Table of Contents Author Guidelines Submit a Manuscript
Experimental Diabetes Research
Volume 2007, Article ID 31867, 12 pages
Review Article

Cellular Signaling and Potential New Treatment Targets in Diabetic Retinopathy

Department of Pathology, University of Western Ontario, London, Ontario, Canada N6A 5C1

Received 28 December 2006; Revised 2 May 2007; Accepted 13 September 2007

Academic Editor: Timothy Kern

Copyright © 2007 Zia A. Khan and Subrata Chakrabarti. This is an open access article distributed under the Creative Commons Attribution License, which permits unrestricted use, distribution, and reproduction in any medium, provided the original work is properly cited.

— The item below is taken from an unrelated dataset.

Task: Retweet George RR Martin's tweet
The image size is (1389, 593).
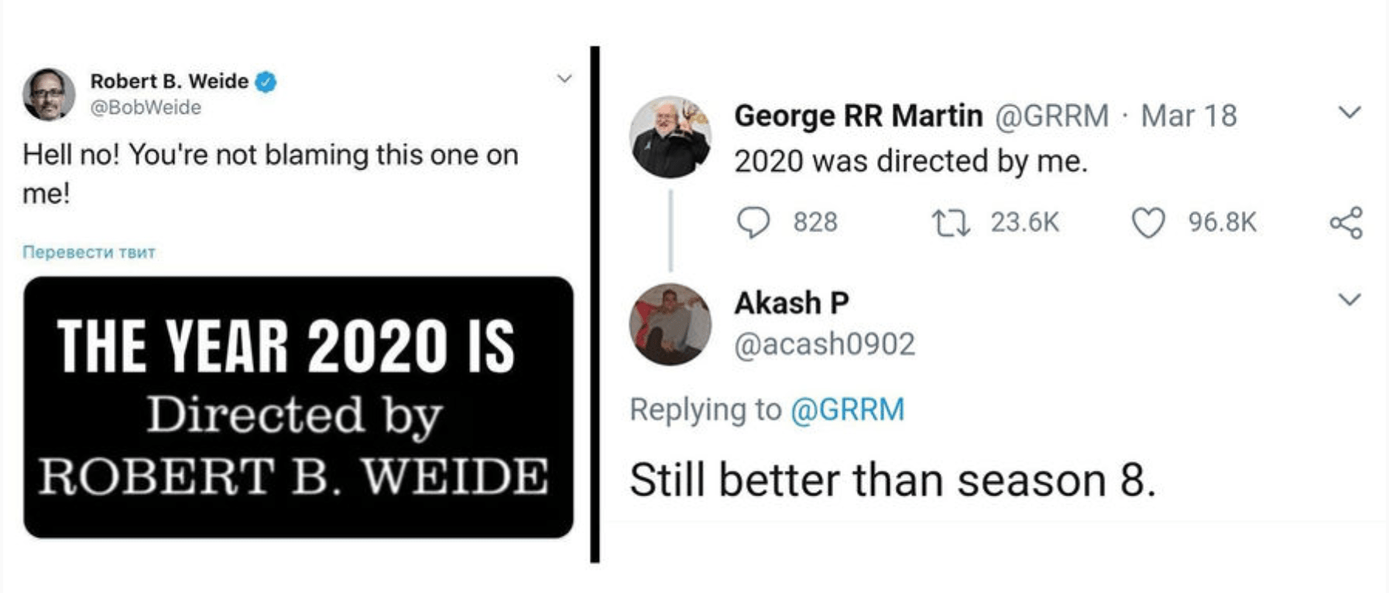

Dysfunction and death of microvascular cells and imbalance between the production and the degradation of extracellular matrix (ECM) proteins are a characteristic feature of diabetic retinopathy (DR). Glucose-induced biochemical alterations in the vascular endothelial cells may activate a cascade of signaling pathways leading to increased production of ECM proteins and cellular dysfunction/death. Chronic diabetes leads to the activation of a number of signaling proteins including protein kinase C, protein kinase B, and mitogen-activated protein kinases. These signaling cascades are activated in response to hyperglycemia-induced oxidative stress, polyol pathway, and advanced glycation end product formation among others. The aberrant signaling pathways ultimately lead to activation of transcription factors such as nuclear factor-κB and activating protein-1. The activity of these transcription factors is also regulated by epigenetic mechanisms through transcriptional coactivator p300. These complex signaling pathways may be involved in glucose-induced alterations of endothelial cell phenotype leading to the production of increased ECM proteins and vasoactive effector molecules causing functional and structural changes in the microvasculature. Understanding of such mechanistic pathways will help to develop future adjuvant therapies for diabetic retinopathy.